*PROBLEM REQUIREMENTS*
Rewrite the stretch of material from the line containing "This screenshot has height=916, width=1158." through the line containing "tap(1148, 176)" as a numbered list, omitting any blank lines.

*SUPPLIED DATA*
§
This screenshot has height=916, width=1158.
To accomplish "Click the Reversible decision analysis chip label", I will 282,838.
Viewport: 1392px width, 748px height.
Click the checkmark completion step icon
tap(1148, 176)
§
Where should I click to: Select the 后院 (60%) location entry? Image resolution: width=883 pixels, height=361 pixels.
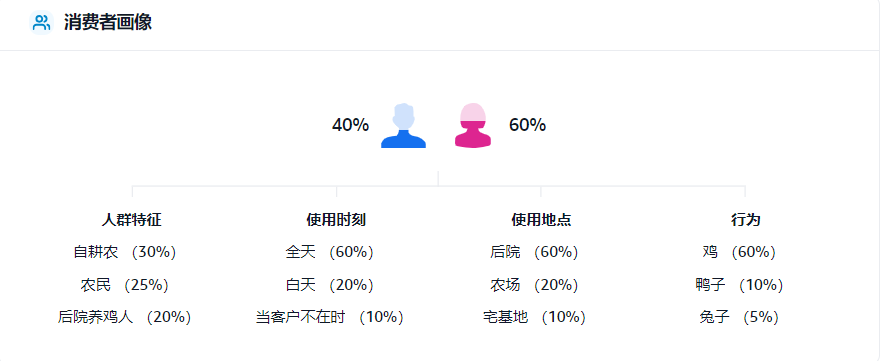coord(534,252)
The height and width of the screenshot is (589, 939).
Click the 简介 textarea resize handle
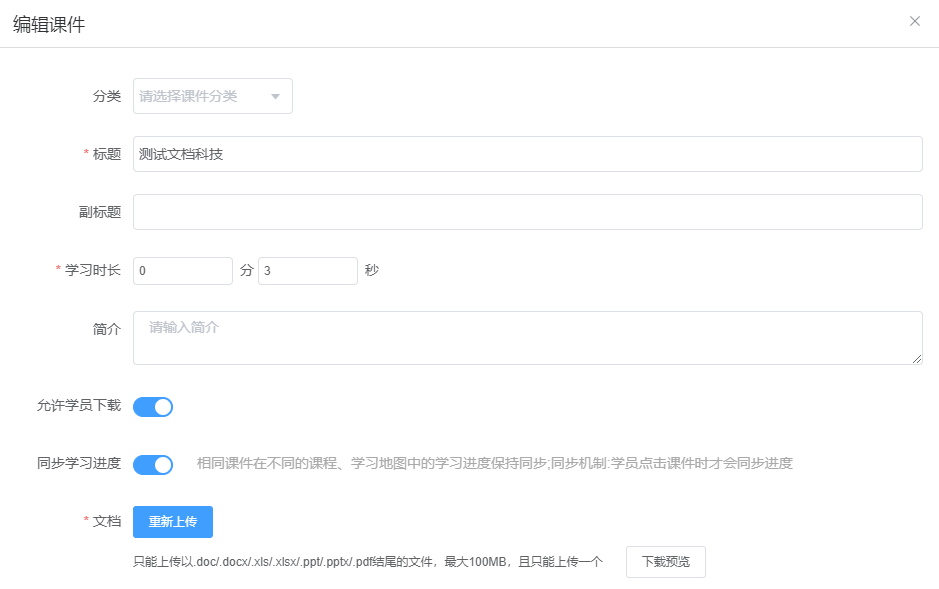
§
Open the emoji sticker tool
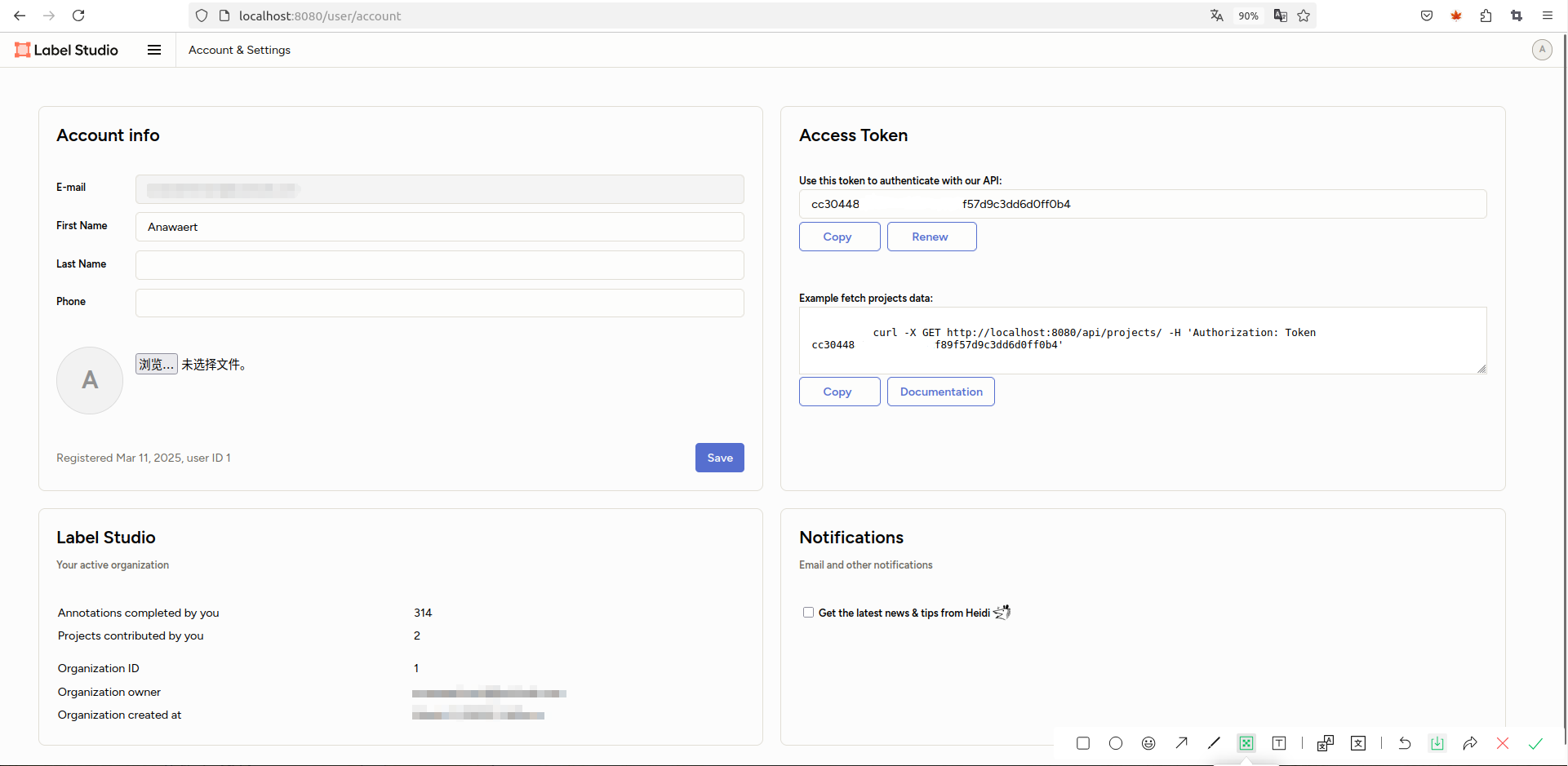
§
*RESULT OF THIS EXERCISE*
1. This screenshot has height=916, width=1158.
2. To accomplish "Click the Reversible decision analysis chip label", I will 282,838.
3. Viewport: 1392px width, 748px height.
4. Click the checkmark completion step icon
5. tap(1148, 176)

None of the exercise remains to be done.